- **Collected data**

>>>

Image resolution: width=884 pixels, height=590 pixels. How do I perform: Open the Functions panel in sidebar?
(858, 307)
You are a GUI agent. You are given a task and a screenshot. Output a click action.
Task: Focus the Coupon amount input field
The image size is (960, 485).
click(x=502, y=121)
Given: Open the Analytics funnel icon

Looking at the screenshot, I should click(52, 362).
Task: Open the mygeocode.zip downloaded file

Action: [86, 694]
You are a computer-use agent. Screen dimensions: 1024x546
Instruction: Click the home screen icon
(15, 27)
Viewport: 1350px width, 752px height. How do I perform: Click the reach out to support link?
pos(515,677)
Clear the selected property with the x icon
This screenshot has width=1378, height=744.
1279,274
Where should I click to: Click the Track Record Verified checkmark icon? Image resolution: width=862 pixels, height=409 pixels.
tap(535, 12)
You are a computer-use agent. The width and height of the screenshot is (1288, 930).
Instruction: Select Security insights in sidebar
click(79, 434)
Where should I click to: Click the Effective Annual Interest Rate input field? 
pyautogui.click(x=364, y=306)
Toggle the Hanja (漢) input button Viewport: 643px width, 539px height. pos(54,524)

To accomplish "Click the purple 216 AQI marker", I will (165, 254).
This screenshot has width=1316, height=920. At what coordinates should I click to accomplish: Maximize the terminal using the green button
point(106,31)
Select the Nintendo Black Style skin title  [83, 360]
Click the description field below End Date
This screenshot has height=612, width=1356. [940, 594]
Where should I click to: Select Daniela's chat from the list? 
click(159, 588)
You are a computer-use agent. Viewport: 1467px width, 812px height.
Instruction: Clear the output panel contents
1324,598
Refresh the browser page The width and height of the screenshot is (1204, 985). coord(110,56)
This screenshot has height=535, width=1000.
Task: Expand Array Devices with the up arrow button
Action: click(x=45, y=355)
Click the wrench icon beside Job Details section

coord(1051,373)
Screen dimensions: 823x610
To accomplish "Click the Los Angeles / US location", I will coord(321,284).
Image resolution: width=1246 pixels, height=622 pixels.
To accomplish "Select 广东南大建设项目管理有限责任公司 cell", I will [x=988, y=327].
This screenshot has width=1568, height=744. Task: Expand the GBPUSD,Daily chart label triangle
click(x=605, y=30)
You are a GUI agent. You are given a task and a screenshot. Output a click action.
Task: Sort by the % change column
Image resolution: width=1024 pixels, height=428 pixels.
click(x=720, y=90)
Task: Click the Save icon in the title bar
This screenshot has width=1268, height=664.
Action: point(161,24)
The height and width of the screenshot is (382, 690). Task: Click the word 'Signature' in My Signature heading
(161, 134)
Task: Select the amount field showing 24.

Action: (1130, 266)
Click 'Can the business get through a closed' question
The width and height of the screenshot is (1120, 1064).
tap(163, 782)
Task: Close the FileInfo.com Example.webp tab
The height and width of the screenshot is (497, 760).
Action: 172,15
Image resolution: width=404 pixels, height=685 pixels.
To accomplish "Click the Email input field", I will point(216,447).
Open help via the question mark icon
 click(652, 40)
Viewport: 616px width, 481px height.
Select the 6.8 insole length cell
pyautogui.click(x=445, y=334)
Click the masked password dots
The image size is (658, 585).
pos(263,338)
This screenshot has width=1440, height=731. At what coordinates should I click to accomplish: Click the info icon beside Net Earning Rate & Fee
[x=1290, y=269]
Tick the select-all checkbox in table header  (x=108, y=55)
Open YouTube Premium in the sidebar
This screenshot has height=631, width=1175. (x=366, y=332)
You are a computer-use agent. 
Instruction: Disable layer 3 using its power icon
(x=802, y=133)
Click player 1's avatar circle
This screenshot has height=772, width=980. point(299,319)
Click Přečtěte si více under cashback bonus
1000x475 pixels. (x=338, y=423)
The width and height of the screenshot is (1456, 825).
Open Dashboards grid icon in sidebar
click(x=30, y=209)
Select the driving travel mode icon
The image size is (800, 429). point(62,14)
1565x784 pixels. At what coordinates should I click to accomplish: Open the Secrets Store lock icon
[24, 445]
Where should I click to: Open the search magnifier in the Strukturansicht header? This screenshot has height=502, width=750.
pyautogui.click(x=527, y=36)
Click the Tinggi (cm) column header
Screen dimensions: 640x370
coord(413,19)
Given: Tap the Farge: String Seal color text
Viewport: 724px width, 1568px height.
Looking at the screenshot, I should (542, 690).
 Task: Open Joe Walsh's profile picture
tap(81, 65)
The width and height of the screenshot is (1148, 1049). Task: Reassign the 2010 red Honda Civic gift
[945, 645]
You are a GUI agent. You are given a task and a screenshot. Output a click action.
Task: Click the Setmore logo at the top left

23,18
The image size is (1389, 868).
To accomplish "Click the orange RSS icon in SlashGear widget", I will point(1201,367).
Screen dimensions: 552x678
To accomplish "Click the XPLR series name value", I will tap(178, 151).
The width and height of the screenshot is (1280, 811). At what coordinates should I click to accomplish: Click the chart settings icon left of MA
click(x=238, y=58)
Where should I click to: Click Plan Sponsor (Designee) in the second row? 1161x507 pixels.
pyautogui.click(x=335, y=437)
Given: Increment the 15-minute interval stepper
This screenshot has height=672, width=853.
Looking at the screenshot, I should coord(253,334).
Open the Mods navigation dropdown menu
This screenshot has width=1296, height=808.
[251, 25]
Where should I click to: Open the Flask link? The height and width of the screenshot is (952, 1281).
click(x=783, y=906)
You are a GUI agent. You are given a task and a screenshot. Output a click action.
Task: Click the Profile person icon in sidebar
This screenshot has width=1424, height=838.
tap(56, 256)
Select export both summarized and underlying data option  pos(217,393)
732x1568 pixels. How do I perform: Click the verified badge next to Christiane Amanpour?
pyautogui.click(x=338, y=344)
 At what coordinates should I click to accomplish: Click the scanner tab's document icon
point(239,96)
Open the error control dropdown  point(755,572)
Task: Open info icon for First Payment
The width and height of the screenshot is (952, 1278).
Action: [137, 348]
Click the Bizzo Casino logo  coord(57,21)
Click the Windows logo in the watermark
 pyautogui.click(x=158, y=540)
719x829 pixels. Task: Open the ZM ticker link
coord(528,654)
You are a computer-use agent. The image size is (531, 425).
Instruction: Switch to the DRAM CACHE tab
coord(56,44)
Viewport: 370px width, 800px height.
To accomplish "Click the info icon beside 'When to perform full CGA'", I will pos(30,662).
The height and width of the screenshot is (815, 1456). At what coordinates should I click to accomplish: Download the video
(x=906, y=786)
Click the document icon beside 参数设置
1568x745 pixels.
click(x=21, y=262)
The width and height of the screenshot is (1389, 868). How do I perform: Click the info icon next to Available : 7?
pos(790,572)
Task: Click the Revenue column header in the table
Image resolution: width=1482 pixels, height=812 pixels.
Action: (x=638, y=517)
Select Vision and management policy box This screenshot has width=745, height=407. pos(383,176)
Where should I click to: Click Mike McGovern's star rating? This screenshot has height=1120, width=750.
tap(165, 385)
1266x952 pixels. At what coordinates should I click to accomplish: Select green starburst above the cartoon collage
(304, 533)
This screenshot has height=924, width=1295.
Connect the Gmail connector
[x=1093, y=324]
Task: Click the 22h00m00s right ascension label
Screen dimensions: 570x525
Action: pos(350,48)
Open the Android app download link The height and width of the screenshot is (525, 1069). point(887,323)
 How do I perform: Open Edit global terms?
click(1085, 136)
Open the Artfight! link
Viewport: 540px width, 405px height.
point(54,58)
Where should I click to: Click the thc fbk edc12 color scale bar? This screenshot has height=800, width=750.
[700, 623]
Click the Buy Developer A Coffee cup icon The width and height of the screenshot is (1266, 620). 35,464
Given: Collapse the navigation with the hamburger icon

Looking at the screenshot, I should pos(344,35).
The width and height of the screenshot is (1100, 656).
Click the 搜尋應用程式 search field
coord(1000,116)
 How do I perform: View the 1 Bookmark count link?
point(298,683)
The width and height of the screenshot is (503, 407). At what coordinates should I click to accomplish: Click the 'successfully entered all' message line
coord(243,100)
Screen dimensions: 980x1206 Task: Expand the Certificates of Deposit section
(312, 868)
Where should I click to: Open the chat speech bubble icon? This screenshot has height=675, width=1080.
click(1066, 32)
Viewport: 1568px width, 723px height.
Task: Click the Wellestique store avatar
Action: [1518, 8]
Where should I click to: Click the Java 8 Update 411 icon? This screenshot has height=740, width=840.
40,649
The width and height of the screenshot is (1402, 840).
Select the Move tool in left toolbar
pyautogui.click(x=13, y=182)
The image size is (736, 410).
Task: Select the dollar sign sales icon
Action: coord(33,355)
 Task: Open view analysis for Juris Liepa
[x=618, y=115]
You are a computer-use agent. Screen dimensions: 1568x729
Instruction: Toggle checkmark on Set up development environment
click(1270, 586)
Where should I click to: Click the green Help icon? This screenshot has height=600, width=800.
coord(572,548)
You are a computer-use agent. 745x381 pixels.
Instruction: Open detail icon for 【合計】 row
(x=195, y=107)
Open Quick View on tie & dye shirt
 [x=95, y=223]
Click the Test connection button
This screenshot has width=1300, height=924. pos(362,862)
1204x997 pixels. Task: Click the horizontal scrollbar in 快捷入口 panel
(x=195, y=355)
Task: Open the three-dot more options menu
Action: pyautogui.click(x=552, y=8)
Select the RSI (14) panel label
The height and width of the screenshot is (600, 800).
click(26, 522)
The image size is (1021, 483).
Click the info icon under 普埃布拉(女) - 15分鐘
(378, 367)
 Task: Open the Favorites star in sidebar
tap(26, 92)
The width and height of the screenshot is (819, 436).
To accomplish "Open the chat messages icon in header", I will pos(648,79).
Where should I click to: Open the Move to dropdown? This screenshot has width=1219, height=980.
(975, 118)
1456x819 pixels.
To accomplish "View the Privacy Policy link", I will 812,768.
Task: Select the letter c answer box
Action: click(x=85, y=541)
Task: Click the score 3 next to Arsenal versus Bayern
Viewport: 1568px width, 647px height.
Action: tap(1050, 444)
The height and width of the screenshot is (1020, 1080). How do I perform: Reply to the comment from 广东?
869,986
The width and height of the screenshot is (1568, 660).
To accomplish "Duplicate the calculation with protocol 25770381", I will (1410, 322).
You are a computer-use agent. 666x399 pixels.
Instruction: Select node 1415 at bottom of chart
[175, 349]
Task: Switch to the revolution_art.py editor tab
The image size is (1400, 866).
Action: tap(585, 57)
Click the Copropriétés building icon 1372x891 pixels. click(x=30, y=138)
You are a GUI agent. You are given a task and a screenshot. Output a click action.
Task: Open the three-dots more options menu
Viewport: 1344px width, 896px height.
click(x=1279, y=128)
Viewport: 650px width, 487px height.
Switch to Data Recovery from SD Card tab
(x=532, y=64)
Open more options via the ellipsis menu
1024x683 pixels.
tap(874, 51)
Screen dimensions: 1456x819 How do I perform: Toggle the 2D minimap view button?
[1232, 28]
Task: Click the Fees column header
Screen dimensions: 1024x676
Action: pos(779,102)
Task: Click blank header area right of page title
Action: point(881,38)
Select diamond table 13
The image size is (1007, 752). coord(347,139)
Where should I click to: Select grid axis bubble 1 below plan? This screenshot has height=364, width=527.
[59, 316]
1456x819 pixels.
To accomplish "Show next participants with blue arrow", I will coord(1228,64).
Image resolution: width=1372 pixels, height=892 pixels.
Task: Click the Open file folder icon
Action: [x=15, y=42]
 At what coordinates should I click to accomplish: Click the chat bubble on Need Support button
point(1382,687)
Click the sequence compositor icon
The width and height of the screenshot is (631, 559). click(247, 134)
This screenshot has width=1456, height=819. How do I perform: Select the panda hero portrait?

<<<

- **PROBLEM STATEMENT**
Reproduce the records above word for word, everything from the line containing "Where should I click to: Click the Java" down to the line containing "[x=618, y=115]", including both of those lines.

- **RESULT**
Where should I click to: Click the Java 8 Update 411 icon? This screenshot has height=740, width=840.
40,649
The width and height of the screenshot is (1402, 840).
Select the Move tool in left toolbar
pyautogui.click(x=13, y=182)
The image size is (736, 410).
Task: Select the dollar sign sales icon
Action: coord(33,355)
 Task: Open view analysis for Juris Liepa
[x=618, y=115]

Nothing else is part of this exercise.